*** INPUT MATERIAL ***
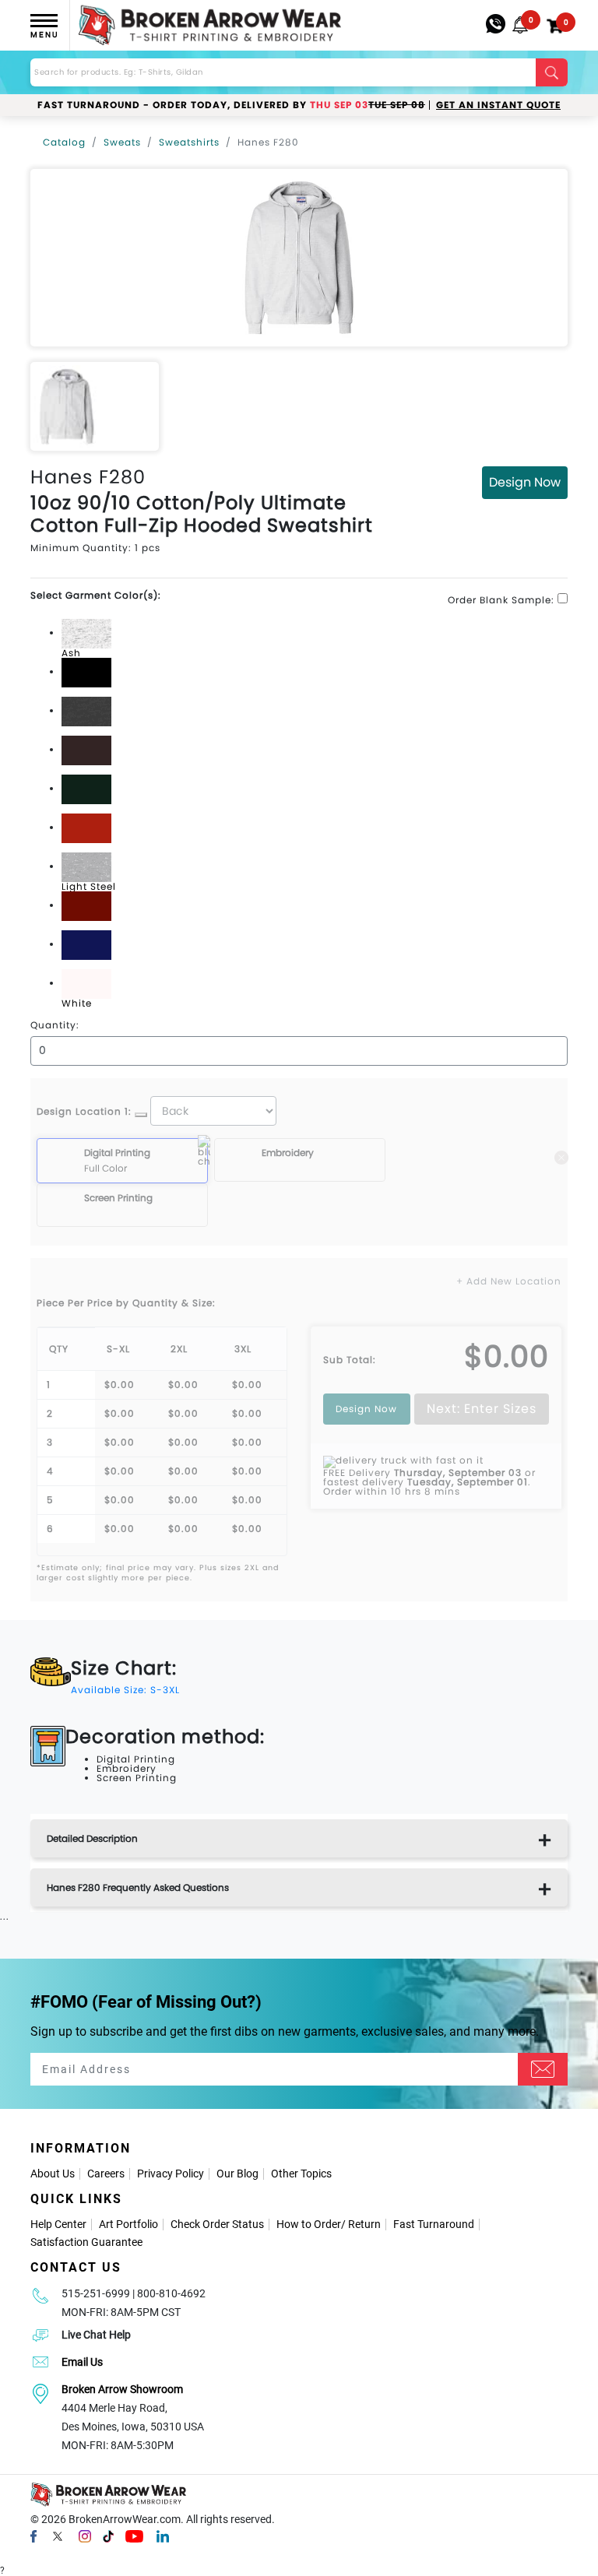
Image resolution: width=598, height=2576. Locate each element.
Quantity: (54, 1025)
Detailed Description (92, 1838)
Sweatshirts (189, 142)
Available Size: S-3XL (125, 1689)
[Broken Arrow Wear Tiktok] (108, 2536)
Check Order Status (217, 2224)
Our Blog (237, 2173)
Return (364, 2224)
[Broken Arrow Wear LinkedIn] (163, 2536)
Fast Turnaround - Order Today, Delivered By (231, 105)
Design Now (525, 482)
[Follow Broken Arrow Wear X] (57, 2536)
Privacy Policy (170, 2173)
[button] (520, 24)
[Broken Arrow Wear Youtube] (134, 2536)
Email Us (82, 2362)
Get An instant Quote (498, 105)
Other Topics (301, 2173)
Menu (44, 34)
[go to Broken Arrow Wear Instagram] (85, 2536)
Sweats (122, 142)
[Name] (543, 2069)
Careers (106, 2173)
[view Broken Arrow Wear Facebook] (33, 2536)
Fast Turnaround (433, 2224)
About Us (52, 2173)
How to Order (308, 2224)
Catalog (64, 142)
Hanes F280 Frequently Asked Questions (138, 1887)
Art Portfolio (128, 2224)
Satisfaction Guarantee (86, 2242)
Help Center (58, 2224)
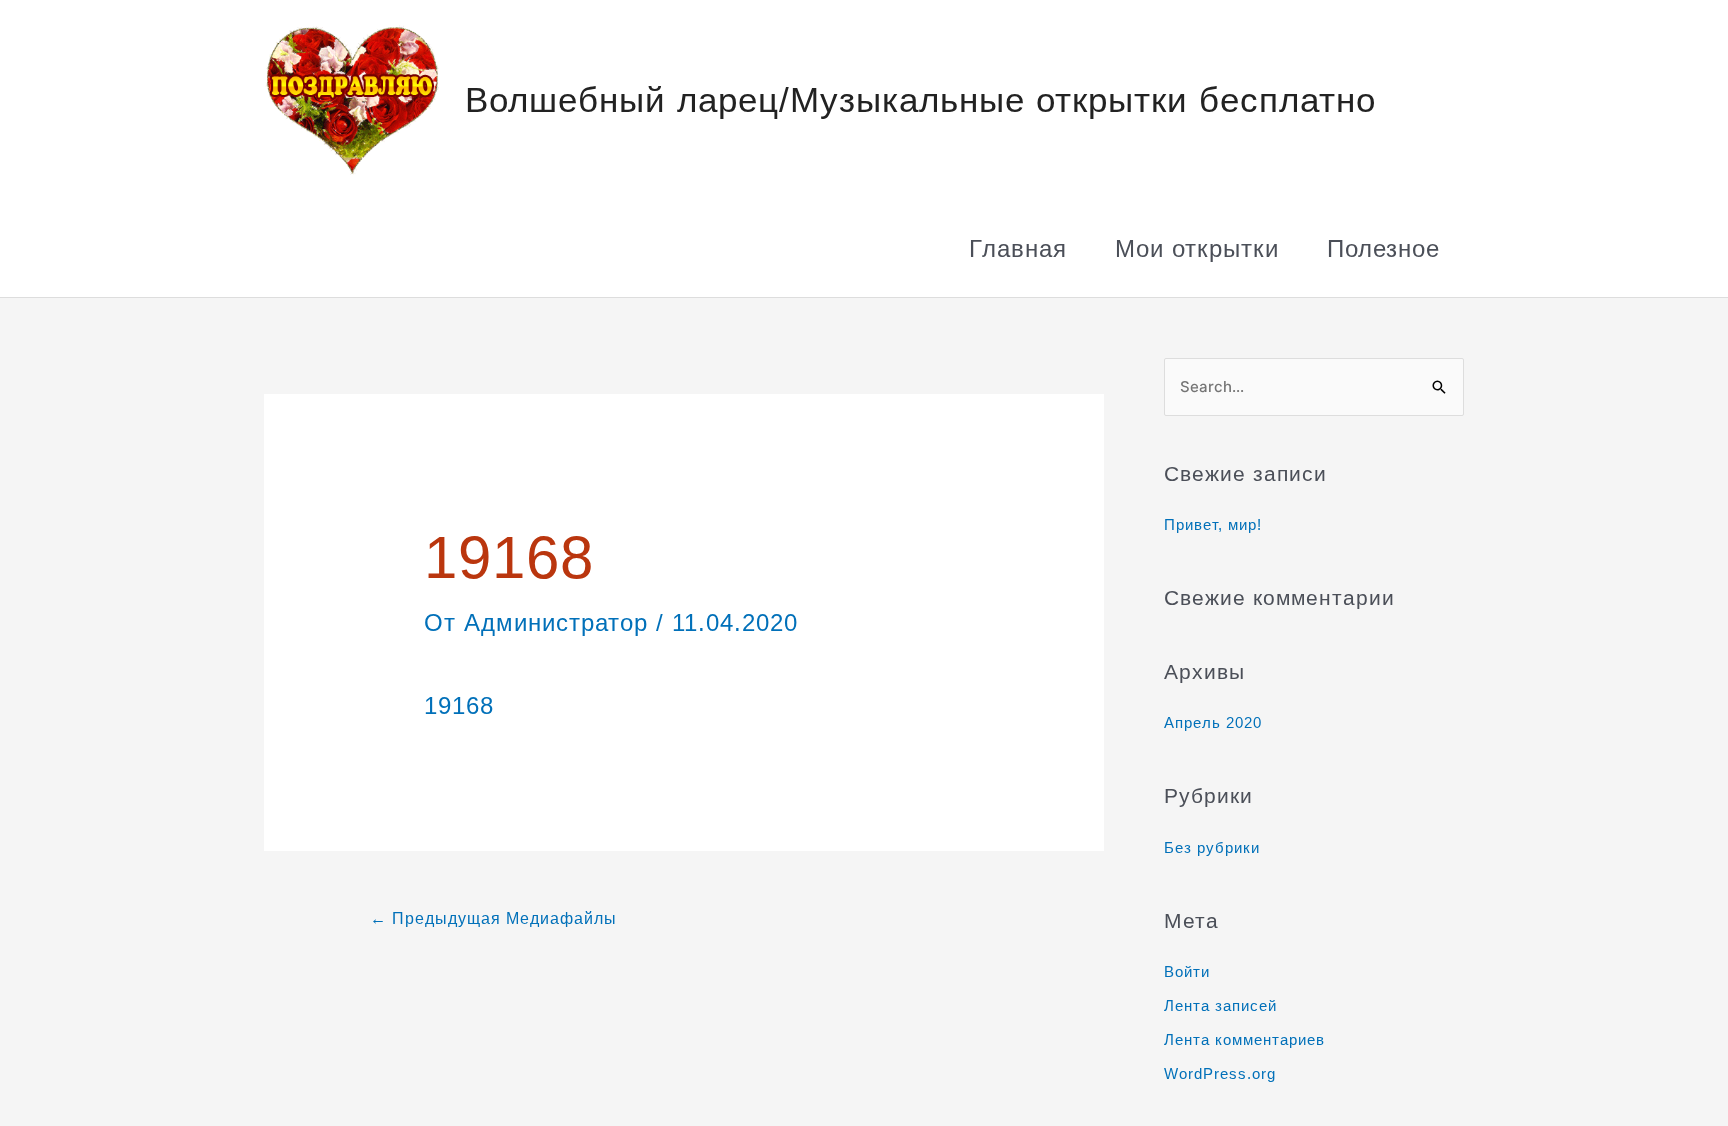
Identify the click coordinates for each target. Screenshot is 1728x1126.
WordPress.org (1220, 1073)
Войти (1187, 971)
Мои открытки (1197, 248)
*** End of INPUT MATERIAL ***
* _WORK INSTRUCTION_:
Nothing but the lines from the line containing "Help Center (58, 2224)" through the last line of the records above should be written out, exactly and without the pictures.

* _TASK RESULT_:
Help Center (58, 2224)
Identify the click coordinates for each target. Screenshot is 1728x1126.
WordPress.org (1220, 1073)
Войти (1187, 971)
Мои открытки (1197, 248)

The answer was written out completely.